BERTHA, a daughter of Count Rigobertus and Princes Ursanna of Kent. Following the repose of her husband in 672, St. Bertha founded and served as first Abbess of what was later known as the Abbey of St. Bertha of Blangy in Artois. Towards the end of her life she resigned as Abbess in favour of one of her daughters and spent the rest of her life as a hermitess in the abbey. St. Bertha reposed circa 725.
FINBAR, a sixth century Abbot of Innis-Doimhle (most likely present-day Inch, Co. Wexford), Ireland. Butler describes him as the founding abbot of a monastery on the Isle of Crimlen, between Hy Kinsellagh and the Decies of Munster. He also cautions us not to confuse this St. Finbar with St. Finbar of Cork (St. Barr 25th September).
HATTO, a Swabian noble who, upon reaching majority, donated all his property to the Abbey of Saint Alexander of Bergamo in Ottobeuren in the Bavarian Allgäu, and received monastic tonsure. St. Hatto spent the rest of his life as a monk at Ottobeuren, reposing in 985.
JUCUNDIAN, (Date Unknown), a martyr in North Africa, of whom nothing is known save he was martyred by drowning at sea.

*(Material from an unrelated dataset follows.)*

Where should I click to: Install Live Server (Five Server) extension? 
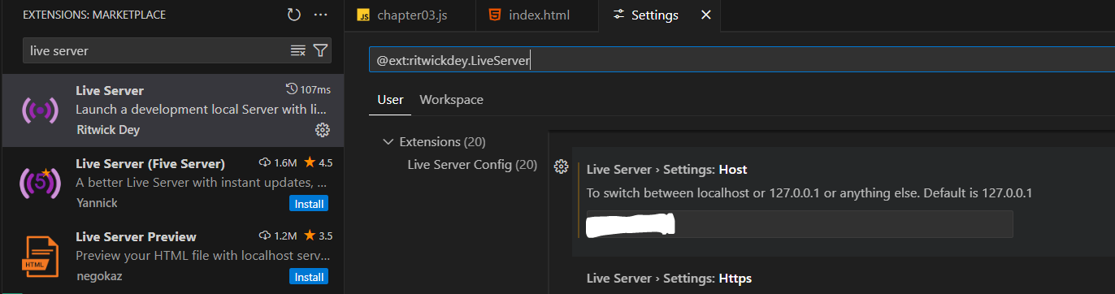(309, 204)
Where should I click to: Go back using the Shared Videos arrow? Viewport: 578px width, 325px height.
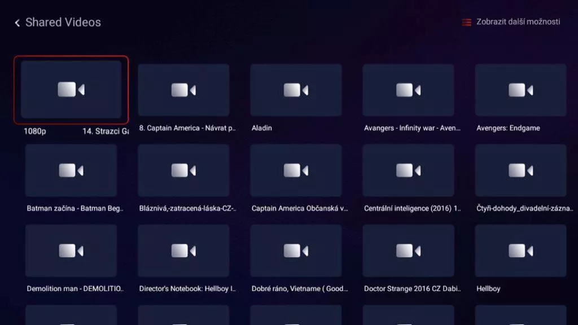(x=17, y=23)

LAURIANUS, (LAURIAN), the extant information on St. Lauianus is completely unreliable. However, according to tradition, he was a native of Pannonia, who was most likely ordained to the deaconate in Milan, and later served as Archbishop of Seville. He was probably martyred in Bourges. The head of Saint Laurianus is amongst the relics venerated at Seville.
NAMPHAMON ('the Archmartyr') and COMPANIONS, an early (circa 180?) group of martyrs at Madaura in Numidia in North Africa, often counted as amongst the first to be martyred in that region. The name Namphone is of Punic or Carthaginian derivation, however, no further firm information is extant.

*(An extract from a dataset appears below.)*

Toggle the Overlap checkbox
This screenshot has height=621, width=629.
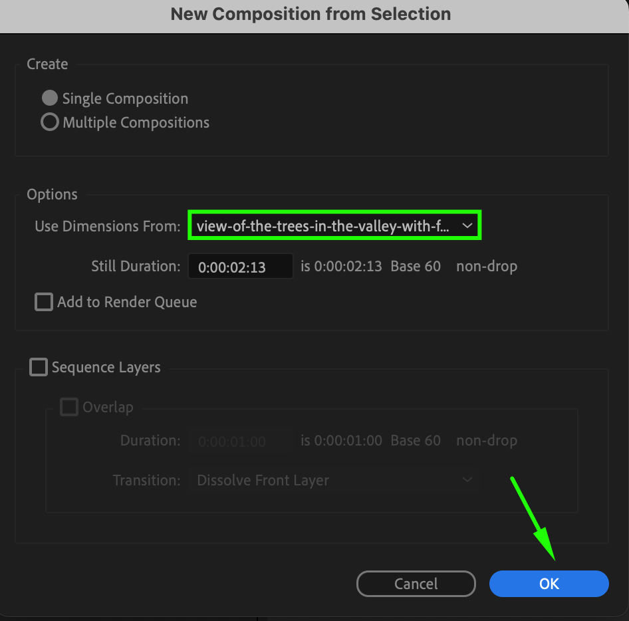point(69,407)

PROCOPIUS of SÁZAVA, a native of Bohemia, who lived for some time as a monk somewhere in present-day Hungary. St. Procipius returned to his native Bohemia circa 1029, living at first as a hermit in the Sázava Valley. His holiness and wonderworking soon attracted many disciples. With a local nobleman as benefactor, St. Procopius founded a monastery, and served as its founding Abbot until his repose in 1053.
ULRIC (ULDARICUS, UDALRIC) of AUGSBURG, a native of Augsburg, who was educated at St. Gall in Switzerland. St. Ulric, having been nominated by Henry the Fowler, was consecrated Bishop of Augsburg on 28th December, 923. During his episcopacy, St. Ulric was an indefatigable pastor, visiting the sick, building churches, and caring for his priests. St. Ulrich courage and leadership served his See well when faced with Magyar invaders, rallying his flock to hold off the Magyars until the arrival of Emperor Otto and his troops. In 971, after nearly a half century as primate, St. Ulric resigned his See, and with the Emperor’s consent appointed his nephew his successor. The appointment was subsequently ruled un-canonical, and St. Ulric was charged and convicted of nepotism, for which St. Ulric apologised and did penance.
St. Ulric reposed on 4th July, 973. He was canonised on 3rd February 993 by Pope John XV; the first western saint canonised by the Pope of Rome and not a local council, serving as the foundation of the church of Rome’s canonisation process of today.
Prior to the Schism the Patriarchate of Rome was Orthodox, and fully in communion with the Orthodox Church. As Saint John of Shanghai and San Francisco +1966 said “The West was Orthodox for a thousand years, and her venerable Liturgy is far older than any of her heresies”.